Hundreds of family members, friends and teammates gathered in Port Perry, Ont., on Monday morning for the funeral of a senior hockey player who died after a fight during a game last month.
Don Sanderson died Friday after going into a coma following the fight during the Ontario Hockey Association game at the Brantford Civic Centre on Dec. 12. He was 21.
Among the 500 people who gathered at the Immaculate Conception Catholic Church in Sanderson's hometown to pay their final respects were hockey commentators Don Cherry and Ron MacLean.
"We loved him with all our hearts, and I don't know how we're going to move on without him, but he'll be there to support us," said Dahna Sanderson, Don's mother, outside the church.
"All I ask is each and every one of you love each and every one of your family members every day. Tell them how much you love them. All I know is my heart is breaking because I will never hear my baby say: 'Love you, mom."'
'Always in our hearts'
Michael Sanderson called his son a hero.
"As parents we've always said, 'Everybody: hug your children. Have your children hug you and always have time to spend with them,"' he said.
"We won't have that time anymore but he'll always be in our hearts."
Rev. Peter Lackmanec led the congregation in a rendition of Silent Night, Sanderson's favourite song.
Many mourners wore emblems bearing Sanderson's uniform number (40) and some teammates wore their hockey jerseys in honour of the defenceman.
Lackmanec said Don Sanderson had a great passion for hockey and a great love for his parents.

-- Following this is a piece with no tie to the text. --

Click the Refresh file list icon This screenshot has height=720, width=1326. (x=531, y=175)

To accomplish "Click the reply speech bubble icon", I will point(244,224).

"No child should ever predecease their parents," he said. "There is nothing worse than a mother or father to lose their child. ... What a precious gift that they had that is now gone."
Players pay tribute to Sanderson
Cherry mentioned Sanderson and offered condolences to his parents in his Coach's Corner segment on Saturday's Hockey Night in Canada broadcast during the first period of a Toronto Maple Leafs-Ottawa Senators game. Players from both the Leafs and Senators paid tribute to Sanderson, tapping their sticks on the ice as his image was shown on the video screen.
"It shows you how the hockey community, they're a family, and how we feel," Cherry said Monday outside the church. "You could see the Toronto Maple Leafs and what they said, and I remember the one (Matt) Stajan said: We all feel that we've lost a member of our family almost, and I don't know what else to say except God love him and we're all here for him."
Sanderson was a member of the Whitby Dunlops, a senior AAA team and the highest level of senior amateur hockey in Canada. He lost his helmet during a tussle with Corey Fulton of the Brantford Blast.
Both players fell, but Sanderson hit the ice with the back of his head and fell into a coma.
Sanderson's death has ignited a debate over whether fighting should be banned in hockey.
"There just doesn't seem to be any sort of appetite for any sort of debate for whether we should take fighting out," said Ken Campbell, a columnist with The Hockey News.
"I think it goes more beyond just … do we kick players out for fighting and dealing with the culture of violence that seems so prevalent in the game as well," he said.
Police in Brantford have opened an investigation into Sanderson's death, said Staff Sgt. Steve Sumsion.
"A police investigation such as this, at the direction of the coroner, is standard practice and procedure," Sumsion said.
The NHL has indicated it has no plans to change its rules on fighting in the aftermath of Sanderson's death.
"It's an issue that from time to time is a point of discussion, so this may prompt further discussion. But I don't sense a strong sentiment to change the rules we currently have relating to fighting," NHL deputy commissioner Bill Daly wrote in an email sent to Campbell last week.